James Wade salientou que, embora as médias estejam mais altas do que nunca, o jogo "corre o risco de perder o seu drama" depois de ter sido "esmagado" por Littler na final do Open do Reino Unido. É uma afirmação justa. Ver Littler no seu melhor é como assistir a uma clínica. Mas o desporto não prospera com clínicas; prospera com competições.

O que faz de Littler uma personagem fascinante, no entanto, é que ele não está simplesmente a dominar - está a acelerar todos os outros. A consistência de Humphries, o surgimento de Rock e o progresso de Schindler são todos aguçados pela necessidade de igualar um adolescente que já está a ter um desempenho histórico.

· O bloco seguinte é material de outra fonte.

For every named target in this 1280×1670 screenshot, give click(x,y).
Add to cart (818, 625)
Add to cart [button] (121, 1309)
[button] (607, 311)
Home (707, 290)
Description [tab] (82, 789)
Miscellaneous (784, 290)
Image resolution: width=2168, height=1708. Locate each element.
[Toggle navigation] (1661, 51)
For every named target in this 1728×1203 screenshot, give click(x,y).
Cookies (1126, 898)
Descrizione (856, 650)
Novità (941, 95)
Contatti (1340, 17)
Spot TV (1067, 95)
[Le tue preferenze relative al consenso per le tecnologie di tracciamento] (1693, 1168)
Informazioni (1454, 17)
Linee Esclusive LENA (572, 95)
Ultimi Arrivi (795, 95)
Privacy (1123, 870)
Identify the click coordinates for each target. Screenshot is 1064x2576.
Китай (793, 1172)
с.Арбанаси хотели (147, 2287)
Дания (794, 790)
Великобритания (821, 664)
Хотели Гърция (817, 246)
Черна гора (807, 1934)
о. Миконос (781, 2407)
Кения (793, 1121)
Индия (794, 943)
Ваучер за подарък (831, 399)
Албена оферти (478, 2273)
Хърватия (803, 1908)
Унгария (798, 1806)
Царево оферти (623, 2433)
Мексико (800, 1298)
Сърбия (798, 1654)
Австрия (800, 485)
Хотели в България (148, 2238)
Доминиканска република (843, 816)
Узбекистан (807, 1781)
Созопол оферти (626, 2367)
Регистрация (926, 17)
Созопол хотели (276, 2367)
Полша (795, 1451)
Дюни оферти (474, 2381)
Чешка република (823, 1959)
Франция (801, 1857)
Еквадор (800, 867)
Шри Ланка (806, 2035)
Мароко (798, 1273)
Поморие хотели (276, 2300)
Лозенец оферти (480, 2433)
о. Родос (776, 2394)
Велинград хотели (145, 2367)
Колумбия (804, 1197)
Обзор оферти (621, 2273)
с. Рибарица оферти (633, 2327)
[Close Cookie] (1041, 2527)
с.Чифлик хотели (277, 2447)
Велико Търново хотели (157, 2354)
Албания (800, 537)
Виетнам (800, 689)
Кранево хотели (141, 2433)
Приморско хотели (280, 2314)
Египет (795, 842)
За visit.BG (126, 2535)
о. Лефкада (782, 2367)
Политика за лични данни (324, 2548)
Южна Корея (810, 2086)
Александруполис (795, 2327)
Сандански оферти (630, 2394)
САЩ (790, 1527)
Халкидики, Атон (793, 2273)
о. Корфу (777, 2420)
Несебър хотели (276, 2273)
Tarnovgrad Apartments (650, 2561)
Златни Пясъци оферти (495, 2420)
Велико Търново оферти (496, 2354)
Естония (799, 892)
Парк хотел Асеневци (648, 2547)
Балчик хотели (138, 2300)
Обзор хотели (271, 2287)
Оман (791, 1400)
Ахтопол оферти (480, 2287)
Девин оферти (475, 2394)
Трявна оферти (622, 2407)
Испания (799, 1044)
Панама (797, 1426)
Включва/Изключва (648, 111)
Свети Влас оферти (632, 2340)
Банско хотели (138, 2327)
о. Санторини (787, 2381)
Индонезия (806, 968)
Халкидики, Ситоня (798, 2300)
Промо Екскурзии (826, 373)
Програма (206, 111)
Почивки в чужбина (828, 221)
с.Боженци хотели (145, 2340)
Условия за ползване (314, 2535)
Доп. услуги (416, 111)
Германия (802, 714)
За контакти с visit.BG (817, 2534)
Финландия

Elevou a fasquia a uma altura que obriga à adaptação. Foi o que Taylor fez, o que Van Gerwen fez e o que Littler está a fazer agora.

Para Littler, a questão não é se ele ganha ou não - é óbvio que vai ganhar. Provavelmente muito.

A questão é se ele pode transformar a sua eficiência numa era que perdure, em rivalidades que capturem a imaginação, em drama, bem como em domínio.

A grandeza nunca é medida apenas pelos troféus, mas pelas competições que os definiram. Littler já parece ser a próxima grande referência. O futuro do desporto será julgado por quem se erguer com ele.

Porque o talento, por si só, não define uma era. As rivalidades sim.